Last winter, more than 1,000 Britons were in intensive care due to the flu virus. And 133 died
Whether or not you contract a virus is not simply due to your strength and physical resilience.
It is also a numbers game where you contract an infection due to high circulating numbers of a virus, and the bad luck of being in the wrong place at the wrong time.
My son Jude was as Katie describes Max – a fit-as-a-fiddle eight-year-old – when he got meningitis. It had little to do with robustness, more to do with circulating viruses and luck.
I do understand the ‘why fix what isn’t broken’ argument. But one could put that argument to all preventative health care and therefore miss out on the vast benefits it brings. Kids are vaccinated against a whole range of long-forgotten diseases, as well as those they are more likely to catch.
Part of the resistance is because vaccinations fall foul of a huge number of spurious claims of online groups and pseudo health experts.
Only last week I was embroiled in a Twitter spat with the musician Calvin Harris – with 12.5 million Twitter followers compared to my modest 15,000 – who alleged flu vaccines contain toxic mercury.

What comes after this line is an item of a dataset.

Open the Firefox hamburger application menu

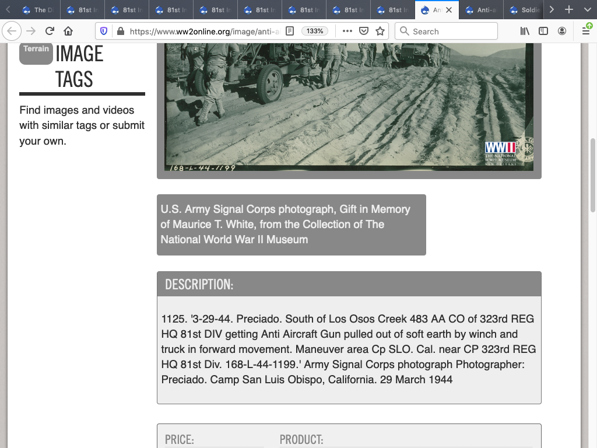click(x=586, y=31)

This is another misconception, driven by a misunderstanding of the science. Some flu vaccines contain thimerosal preservative, a non-toxic compound related to mercury that has been proven to harmlessly pass through the body. The children’s flu nasal spray we use today doesn’t contain it.
I admire Katie’s honesty about choosing what is best for her child above other people.
Sadly, research does show it to be a prevailing attitude in relation to the flu vaccine. Parents should be allowed to give informed consent for all treatment. I am afraid that we are not always getting the informed part right.